**EXCERPT:**
--------------------------------------------------

Expected Aggregate Reward with an Additional Final Reward

Frequently when a reward is aggregated over \(n\) transitions of a Markov chain, it is appropriate to assign some added reward, say \(u_{i}\), as a function of the final state \(i\). For example, it might be particularly advantageous to end in some particular state. Also, if we wish to view the aggregate reward over \(n+\ell\) transitions as the reward over the first \(n\) transitions plus that over the following \(\ell\) transitions, we can model the expected reward over the final \(\ell\) transitions as a final reward at the end of the first \(n\) transitions. Note that this final expected reward depends only on the state at the end of the first \(n\) transitions.

--------------------------------------------------

**REQUIRED WORK:**
1. Recast the records as a numbered list without blank lines, starting with the first line of the records and going on through the line with "[x=270, y=59]".
2. Continue the passage on final rewards in Markov chains from where it stops.
The text and the records come from unrelated sources.

--------------------------------------------------

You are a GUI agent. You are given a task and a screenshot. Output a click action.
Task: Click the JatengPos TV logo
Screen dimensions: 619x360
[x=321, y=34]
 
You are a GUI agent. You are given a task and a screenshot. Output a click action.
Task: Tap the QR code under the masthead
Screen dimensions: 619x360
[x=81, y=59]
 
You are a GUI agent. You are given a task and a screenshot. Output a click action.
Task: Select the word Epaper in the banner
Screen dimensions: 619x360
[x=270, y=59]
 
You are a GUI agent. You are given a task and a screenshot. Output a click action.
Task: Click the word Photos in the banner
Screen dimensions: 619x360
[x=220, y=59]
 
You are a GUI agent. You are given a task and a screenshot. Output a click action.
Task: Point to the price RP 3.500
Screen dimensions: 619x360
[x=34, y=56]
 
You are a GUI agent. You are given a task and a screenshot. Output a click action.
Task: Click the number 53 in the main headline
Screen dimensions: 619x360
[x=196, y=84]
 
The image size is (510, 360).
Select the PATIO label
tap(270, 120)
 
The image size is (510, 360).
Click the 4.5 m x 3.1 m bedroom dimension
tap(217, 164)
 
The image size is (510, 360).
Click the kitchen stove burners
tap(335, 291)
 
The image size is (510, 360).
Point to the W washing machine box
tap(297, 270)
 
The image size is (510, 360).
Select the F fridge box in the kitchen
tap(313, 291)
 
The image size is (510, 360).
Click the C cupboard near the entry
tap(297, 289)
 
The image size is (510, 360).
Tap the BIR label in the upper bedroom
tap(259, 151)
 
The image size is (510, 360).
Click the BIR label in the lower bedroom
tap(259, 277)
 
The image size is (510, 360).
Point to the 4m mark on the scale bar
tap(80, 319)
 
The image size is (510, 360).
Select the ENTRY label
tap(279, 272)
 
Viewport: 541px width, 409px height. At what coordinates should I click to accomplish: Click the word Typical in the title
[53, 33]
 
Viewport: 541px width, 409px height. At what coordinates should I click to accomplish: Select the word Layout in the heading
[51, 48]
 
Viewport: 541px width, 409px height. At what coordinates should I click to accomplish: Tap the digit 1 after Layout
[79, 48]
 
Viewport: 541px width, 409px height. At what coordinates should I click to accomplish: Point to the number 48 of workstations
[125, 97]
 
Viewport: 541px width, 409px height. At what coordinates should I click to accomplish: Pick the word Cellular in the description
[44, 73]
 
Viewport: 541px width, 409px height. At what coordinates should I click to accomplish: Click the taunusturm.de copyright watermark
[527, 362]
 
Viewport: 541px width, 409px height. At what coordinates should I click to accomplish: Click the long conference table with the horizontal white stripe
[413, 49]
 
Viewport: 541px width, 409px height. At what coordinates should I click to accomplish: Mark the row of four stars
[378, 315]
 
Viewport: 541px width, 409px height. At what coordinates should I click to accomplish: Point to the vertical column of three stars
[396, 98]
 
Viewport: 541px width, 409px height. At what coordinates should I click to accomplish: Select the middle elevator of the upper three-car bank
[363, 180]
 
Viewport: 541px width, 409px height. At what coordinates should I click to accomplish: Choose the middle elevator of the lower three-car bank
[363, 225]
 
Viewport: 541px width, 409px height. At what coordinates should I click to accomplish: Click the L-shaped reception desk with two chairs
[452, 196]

--------------------------------------------------

**TASK-BY-TASK OUTPUTS:**
1.
1. You are a GUI agent. You are given a task and a screenshot. Output a click action.
2. Task: Click the JatengPos TV logo
3. Screen dimensions: 619x360
4. [x=321, y=34]
5. You are a GUI agent. You are given a task and a screenshot. Output a click action.
6. Task: Tap the QR code under the masthead
7. Screen dimensions: 619x360
8. [x=81, y=59]
9. You are a GUI agent. You are given a task and a screenshot. Output a click action.
10. Task: Select the word Epaper in the banner
11. Screen dimensions: 619x360
12. [x=270, y=59]

2.
As before, let \(R\left(X_{m+h}\right)\) be the reward at time \(m+h\) for \(0 \leq h \leq n-1\) and \(U\left(X_{m+n}\right)\) be the final reward at time \(m+n\), where \(U(X)=u_{i}\) for \(X=i\). Let \(v_{i}(n, \boldsymbol{u})\) be the expected reward from time \(m\) to \(m+n\), using the reward \(\boldsymbol{r}\) from time \(m\) to \(m+n-1\) and using the final reward \(\boldsymbol{u}\) at time \(m+n\). The expected reward is then the following simple modification of (3.33):

\[\boldsymbol{v}(n, \boldsymbol{u})=\boldsymbol{r}+[P] \boldsymbol{r}+\cdots+\left[P^{n-1}\right] \boldsymbol{r}+\left[P^{n}\right] \boldsymbol{u}=\sum_{h=0}^{n-1}\left[P^{h}\right] \boldsymbol{r}+\left[P^{n}\right] \boldsymbol{u}\label{3.38} \]

This simplifies considerably if \(\boldsymbol{u}\) is taken to be the relative-gain vector \(\boldsymbol{w}\).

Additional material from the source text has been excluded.